GIVEN INSTRUCTION: Retype the portion of the data below that begins with the line containing "Save the appointment changes" and continues to the end of the data, keeping every line unchanged.
── EXERCISE DATA
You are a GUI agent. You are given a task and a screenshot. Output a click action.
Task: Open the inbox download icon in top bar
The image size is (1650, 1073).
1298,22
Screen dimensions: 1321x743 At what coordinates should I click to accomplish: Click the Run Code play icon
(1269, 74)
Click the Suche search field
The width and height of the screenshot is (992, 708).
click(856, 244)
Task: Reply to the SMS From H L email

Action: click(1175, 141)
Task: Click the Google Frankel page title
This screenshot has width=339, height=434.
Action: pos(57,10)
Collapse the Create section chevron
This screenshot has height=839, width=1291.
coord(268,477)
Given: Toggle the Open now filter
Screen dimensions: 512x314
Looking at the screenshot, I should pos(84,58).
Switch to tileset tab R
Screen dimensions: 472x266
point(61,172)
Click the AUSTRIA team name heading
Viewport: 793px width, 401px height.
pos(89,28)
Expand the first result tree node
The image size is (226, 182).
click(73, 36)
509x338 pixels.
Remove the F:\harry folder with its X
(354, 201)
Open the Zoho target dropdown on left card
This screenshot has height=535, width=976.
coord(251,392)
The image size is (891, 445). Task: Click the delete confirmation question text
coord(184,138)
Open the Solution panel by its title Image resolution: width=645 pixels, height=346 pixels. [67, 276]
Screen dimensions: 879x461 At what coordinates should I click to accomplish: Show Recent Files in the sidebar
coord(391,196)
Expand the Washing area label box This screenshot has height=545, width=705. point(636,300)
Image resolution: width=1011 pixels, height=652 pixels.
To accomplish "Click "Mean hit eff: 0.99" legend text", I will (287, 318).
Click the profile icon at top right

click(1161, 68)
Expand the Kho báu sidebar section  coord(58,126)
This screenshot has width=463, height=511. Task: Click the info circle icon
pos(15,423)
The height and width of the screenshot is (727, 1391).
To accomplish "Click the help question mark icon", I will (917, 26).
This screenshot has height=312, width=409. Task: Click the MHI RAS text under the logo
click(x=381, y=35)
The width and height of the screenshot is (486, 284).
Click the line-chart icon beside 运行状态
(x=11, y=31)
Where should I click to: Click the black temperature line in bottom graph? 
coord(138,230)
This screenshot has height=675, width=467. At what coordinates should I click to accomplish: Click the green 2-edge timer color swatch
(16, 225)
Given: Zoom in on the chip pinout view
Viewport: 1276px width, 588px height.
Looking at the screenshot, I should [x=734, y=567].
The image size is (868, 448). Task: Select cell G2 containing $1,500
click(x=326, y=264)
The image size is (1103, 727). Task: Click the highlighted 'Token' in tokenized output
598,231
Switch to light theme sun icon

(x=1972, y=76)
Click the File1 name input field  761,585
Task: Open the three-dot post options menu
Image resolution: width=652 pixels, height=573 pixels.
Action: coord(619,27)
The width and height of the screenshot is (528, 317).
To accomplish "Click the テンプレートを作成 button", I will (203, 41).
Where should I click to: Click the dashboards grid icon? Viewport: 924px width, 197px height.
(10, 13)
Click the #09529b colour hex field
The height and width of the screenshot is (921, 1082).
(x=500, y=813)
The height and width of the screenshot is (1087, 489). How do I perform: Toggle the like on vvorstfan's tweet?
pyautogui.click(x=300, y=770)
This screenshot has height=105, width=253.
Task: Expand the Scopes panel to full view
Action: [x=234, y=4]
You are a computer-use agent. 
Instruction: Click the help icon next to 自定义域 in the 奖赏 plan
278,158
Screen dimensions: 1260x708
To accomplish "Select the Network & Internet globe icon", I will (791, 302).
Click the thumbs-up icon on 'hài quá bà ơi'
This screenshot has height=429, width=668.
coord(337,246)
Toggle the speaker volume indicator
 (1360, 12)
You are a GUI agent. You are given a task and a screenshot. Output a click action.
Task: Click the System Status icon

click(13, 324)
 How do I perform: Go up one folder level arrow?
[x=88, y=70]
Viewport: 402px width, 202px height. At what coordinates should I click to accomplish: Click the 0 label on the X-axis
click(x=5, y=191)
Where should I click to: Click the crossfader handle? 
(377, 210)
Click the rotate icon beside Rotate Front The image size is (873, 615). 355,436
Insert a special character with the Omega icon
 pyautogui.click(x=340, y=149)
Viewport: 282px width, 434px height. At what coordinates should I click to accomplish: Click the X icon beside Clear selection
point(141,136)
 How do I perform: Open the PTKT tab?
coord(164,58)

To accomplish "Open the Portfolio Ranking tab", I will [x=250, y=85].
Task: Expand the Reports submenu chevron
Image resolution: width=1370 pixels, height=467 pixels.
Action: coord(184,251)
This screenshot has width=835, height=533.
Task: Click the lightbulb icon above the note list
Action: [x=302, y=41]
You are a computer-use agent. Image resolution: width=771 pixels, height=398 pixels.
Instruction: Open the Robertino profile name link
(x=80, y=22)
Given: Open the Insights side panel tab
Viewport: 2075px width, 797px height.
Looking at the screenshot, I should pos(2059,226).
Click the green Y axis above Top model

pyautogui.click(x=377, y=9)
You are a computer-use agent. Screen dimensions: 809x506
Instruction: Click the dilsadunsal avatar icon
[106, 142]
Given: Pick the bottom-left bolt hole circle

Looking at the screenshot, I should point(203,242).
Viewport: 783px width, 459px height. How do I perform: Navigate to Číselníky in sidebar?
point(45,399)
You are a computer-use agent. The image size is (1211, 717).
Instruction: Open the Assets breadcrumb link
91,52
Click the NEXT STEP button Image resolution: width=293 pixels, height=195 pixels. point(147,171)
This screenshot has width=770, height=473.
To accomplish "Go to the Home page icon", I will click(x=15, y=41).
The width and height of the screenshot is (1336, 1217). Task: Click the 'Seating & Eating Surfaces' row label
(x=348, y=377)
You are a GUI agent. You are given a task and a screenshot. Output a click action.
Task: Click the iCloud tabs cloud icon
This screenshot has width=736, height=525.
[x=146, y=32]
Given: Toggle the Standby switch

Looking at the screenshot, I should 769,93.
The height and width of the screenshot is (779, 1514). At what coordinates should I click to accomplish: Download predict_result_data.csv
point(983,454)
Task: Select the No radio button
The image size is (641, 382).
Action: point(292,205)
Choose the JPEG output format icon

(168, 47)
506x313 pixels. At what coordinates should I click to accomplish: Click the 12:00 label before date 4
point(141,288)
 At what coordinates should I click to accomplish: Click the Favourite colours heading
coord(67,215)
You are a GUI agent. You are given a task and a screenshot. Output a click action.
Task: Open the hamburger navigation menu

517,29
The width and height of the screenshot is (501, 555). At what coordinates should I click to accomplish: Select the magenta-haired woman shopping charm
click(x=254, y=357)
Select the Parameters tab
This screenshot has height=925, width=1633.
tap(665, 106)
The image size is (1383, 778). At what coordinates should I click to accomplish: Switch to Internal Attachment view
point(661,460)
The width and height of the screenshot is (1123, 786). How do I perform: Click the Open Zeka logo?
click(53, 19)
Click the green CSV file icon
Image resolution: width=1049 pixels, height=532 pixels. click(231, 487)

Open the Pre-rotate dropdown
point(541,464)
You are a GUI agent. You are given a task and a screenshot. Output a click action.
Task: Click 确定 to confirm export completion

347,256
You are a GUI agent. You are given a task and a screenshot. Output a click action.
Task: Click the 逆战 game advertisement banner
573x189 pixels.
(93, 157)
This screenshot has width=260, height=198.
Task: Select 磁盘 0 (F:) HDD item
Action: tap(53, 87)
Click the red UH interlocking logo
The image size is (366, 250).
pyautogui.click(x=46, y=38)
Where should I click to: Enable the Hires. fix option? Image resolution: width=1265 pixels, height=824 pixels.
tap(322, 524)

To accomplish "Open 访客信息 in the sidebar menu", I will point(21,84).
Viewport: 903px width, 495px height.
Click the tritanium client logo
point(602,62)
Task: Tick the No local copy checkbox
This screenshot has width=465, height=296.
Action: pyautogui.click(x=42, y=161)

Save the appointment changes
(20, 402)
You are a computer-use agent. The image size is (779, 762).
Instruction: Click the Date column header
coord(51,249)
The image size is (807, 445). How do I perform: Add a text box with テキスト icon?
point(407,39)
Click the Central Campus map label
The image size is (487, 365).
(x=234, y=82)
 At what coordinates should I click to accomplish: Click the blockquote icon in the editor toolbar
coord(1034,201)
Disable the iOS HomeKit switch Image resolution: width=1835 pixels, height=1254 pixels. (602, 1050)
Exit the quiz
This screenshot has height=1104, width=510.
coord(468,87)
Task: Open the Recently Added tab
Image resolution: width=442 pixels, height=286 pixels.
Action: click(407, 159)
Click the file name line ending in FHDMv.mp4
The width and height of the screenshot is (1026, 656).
────
RESPONSE:
Save the appointment changes
(20, 402)
You are a computer-use agent. The image size is (779, 762).
Instruction: Click the Date column header
coord(51,249)
The image size is (807, 445). How do I perform: Add a text box with テキスト icon?
point(407,39)
Click the Central Campus map label
The image size is (487, 365).
(x=234, y=82)
 At what coordinates should I click to accomplish: Click the blockquote icon in the editor toolbar
coord(1034,201)
Disable the iOS HomeKit switch Image resolution: width=1835 pixels, height=1254 pixels. (602, 1050)
Exit the quiz
This screenshot has height=1104, width=510.
coord(468,87)
Task: Open the Recently Added tab
Image resolution: width=442 pixels, height=286 pixels.
Action: click(407, 159)
Click the file name line ending in FHDMv.mp4
The width and height of the screenshot is (1026, 656).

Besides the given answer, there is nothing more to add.